→ **SHORT EXERCISE**
Please reproduce the lines verbatim, starting at the line containing "This screenshot has height=1024, width=643." and ending at the line containing "[x=277, y=662]".

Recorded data
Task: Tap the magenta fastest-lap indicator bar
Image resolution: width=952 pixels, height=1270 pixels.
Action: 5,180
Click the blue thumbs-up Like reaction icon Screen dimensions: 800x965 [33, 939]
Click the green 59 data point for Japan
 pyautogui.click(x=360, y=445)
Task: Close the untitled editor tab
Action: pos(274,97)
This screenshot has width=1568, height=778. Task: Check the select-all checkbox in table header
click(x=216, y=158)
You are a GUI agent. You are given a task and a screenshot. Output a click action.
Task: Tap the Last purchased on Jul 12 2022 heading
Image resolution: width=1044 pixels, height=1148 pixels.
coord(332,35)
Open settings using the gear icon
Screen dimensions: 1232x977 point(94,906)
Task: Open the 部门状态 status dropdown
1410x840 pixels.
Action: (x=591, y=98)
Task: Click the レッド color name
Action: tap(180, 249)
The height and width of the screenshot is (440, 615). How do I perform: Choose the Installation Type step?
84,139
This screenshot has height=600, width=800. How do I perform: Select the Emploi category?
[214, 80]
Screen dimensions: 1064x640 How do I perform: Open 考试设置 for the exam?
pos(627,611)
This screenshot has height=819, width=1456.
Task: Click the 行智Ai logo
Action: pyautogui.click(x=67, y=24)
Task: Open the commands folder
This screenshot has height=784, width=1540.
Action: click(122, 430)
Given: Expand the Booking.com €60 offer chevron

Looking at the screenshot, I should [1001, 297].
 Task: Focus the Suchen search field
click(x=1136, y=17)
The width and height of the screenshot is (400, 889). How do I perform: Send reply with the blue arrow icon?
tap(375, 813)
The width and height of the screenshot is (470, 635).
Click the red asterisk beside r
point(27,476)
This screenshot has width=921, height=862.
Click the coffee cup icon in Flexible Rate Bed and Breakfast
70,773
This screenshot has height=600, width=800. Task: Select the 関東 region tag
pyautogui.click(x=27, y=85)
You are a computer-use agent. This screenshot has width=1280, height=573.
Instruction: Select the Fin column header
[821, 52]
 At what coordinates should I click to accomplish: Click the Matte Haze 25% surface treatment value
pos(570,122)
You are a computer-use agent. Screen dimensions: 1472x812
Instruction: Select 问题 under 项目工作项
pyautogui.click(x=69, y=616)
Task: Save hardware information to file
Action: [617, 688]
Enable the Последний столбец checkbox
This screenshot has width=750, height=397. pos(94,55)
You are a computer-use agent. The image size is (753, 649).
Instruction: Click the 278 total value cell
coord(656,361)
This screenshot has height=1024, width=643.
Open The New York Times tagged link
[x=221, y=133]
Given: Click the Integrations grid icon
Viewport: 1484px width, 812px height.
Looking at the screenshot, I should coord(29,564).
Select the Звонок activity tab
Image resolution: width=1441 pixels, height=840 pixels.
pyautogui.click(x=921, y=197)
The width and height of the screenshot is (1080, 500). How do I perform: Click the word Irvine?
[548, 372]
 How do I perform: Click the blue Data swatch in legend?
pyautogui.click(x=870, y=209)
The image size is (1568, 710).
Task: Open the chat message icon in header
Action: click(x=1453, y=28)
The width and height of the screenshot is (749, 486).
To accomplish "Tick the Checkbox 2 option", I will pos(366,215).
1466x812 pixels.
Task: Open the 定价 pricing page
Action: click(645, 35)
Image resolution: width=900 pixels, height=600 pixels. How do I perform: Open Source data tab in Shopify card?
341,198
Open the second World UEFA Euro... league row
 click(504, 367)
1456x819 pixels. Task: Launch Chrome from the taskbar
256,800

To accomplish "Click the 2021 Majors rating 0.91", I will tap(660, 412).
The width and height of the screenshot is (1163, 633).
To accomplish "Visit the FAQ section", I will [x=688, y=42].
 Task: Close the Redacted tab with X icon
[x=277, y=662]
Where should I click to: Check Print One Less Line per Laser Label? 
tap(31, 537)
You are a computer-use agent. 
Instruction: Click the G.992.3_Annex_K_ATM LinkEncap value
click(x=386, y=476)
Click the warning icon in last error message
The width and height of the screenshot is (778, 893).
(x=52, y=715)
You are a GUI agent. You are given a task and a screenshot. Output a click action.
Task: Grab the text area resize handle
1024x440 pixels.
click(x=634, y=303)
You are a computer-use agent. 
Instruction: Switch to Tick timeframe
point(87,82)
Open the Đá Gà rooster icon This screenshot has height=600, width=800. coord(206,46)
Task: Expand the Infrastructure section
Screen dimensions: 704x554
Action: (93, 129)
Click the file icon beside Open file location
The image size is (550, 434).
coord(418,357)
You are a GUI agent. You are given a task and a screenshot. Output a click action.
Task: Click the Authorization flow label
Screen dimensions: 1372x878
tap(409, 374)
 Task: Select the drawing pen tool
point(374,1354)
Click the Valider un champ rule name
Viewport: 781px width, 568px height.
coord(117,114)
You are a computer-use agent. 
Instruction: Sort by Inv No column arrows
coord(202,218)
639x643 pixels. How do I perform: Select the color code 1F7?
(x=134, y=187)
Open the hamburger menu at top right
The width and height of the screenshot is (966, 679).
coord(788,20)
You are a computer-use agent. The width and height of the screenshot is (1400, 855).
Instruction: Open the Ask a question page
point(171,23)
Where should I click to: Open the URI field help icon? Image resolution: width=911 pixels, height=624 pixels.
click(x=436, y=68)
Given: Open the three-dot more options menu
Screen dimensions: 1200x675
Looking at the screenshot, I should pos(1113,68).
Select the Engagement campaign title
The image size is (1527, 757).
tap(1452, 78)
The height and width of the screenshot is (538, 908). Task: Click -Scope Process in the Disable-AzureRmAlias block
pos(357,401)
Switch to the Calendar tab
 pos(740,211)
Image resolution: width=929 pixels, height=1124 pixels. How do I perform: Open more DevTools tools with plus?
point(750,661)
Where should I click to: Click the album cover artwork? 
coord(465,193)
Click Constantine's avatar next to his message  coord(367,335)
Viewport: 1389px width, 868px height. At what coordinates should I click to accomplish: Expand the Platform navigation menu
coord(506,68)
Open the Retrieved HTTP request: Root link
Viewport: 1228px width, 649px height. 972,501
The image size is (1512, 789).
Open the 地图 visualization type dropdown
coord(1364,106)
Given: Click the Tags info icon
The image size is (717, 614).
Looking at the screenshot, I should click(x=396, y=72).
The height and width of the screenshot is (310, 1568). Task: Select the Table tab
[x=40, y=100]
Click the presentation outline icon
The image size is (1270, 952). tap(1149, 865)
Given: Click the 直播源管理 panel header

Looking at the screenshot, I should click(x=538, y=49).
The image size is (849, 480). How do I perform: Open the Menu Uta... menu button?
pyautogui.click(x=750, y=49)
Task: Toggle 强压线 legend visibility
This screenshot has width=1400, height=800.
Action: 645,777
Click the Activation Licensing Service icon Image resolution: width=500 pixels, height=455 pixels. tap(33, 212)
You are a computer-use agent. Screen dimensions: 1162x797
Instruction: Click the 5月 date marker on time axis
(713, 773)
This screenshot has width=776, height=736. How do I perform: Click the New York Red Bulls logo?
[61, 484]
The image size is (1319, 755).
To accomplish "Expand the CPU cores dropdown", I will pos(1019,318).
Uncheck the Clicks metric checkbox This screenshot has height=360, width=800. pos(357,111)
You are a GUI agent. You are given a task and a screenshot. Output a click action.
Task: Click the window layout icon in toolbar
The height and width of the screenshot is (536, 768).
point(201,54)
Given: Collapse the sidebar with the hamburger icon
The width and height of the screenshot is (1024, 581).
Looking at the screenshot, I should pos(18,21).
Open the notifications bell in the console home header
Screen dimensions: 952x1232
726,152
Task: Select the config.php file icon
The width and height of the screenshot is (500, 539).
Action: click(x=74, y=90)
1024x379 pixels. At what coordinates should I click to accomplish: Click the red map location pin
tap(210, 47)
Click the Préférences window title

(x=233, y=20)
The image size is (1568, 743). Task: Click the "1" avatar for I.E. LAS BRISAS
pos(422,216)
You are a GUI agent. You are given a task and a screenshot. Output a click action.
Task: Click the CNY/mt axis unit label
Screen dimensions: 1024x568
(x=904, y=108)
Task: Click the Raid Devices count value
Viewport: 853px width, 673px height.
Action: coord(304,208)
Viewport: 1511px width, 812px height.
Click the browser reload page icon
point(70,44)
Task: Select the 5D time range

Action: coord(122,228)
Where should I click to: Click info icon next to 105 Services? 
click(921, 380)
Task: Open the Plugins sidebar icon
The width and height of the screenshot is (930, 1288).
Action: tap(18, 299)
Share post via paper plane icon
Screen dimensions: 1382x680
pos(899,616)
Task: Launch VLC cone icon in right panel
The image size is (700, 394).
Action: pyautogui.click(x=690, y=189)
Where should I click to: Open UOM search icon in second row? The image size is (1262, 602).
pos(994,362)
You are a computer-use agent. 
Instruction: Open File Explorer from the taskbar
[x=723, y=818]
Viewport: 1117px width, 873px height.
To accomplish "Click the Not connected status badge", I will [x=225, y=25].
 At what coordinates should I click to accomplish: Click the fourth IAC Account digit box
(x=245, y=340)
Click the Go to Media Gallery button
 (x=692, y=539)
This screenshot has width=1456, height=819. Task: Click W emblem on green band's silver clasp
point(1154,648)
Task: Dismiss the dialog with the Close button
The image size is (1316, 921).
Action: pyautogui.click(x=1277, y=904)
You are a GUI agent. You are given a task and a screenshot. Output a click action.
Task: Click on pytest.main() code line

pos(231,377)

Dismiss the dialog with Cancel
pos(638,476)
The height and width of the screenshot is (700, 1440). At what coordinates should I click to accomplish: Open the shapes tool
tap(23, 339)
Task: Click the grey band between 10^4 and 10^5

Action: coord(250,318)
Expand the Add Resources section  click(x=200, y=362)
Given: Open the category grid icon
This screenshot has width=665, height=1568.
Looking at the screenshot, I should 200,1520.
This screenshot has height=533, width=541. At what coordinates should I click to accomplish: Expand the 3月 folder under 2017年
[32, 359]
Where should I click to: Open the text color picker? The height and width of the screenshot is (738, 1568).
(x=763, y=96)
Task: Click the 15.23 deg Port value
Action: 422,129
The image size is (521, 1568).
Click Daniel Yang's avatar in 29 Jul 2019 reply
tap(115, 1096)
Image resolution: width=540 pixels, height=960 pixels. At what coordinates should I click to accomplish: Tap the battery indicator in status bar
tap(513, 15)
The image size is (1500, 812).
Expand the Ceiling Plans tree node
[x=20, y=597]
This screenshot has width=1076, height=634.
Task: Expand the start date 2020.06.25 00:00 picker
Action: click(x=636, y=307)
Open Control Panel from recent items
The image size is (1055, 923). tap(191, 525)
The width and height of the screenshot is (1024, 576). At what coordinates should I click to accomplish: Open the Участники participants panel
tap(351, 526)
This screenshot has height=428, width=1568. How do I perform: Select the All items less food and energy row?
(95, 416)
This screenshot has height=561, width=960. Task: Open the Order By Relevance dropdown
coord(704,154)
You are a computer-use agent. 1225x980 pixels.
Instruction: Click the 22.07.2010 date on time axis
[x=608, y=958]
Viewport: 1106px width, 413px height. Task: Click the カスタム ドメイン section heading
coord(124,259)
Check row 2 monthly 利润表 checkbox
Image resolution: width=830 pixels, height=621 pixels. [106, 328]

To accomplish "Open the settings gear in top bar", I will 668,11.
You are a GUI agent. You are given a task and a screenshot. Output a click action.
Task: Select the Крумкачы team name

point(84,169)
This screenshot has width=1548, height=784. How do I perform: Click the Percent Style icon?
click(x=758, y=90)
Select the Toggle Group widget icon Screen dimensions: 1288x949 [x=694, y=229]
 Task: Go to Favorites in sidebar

→ **SOLUTION**
This screenshot has height=1024, width=643.
Open The New York Times tagged link
[x=221, y=133]
Given: Click the Integrations grid icon
Viewport: 1484px width, 812px height.
Looking at the screenshot, I should coord(29,564).
Select the Звонок activity tab
Image resolution: width=1441 pixels, height=840 pixels.
pyautogui.click(x=921, y=197)
The width and height of the screenshot is (1080, 500). How do I perform: Click the word Irvine?
[548, 372]
 How do I perform: Click the blue Data swatch in legend?
pyautogui.click(x=870, y=209)
The image size is (1568, 710).
Task: Open the chat message icon in header
Action: click(x=1453, y=28)
The width and height of the screenshot is (749, 486).
To accomplish "Tick the Checkbox 2 option", I will pos(366,215).
1466x812 pixels.
Task: Open the 定价 pricing page
Action: click(645, 35)
Image resolution: width=900 pixels, height=600 pixels. How do I perform: Open Source data tab in Shopify card?
341,198
Open the second World UEFA Euro... league row
 click(504, 367)
1456x819 pixels. Task: Launch Chrome from the taskbar
256,800

To accomplish "Click the 2021 Majors rating 0.91", I will tap(660, 412).
The width and height of the screenshot is (1163, 633).
To accomplish "Visit the FAQ section", I will [x=688, y=42].
 Task: Close the Redacted tab with X icon
[x=277, y=662]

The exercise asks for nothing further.